In full and without changes, output the data.
►
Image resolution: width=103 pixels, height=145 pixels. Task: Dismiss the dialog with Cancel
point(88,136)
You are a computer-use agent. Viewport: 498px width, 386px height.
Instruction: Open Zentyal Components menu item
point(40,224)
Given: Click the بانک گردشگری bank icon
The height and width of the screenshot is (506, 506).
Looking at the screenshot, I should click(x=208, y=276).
◄
Response to this task
Image resolution: width=103 pixels, height=145 pixels. Task: Dismiss the dialog with Cancel
point(88,136)
You are a computer-use agent. Viewport: 498px width, 386px height.
Instruction: Open Zentyal Components menu item
point(40,224)
Given: Click the بانک گردشگری bank icon
The height and width of the screenshot is (506, 506).
Looking at the screenshot, I should click(x=208, y=276).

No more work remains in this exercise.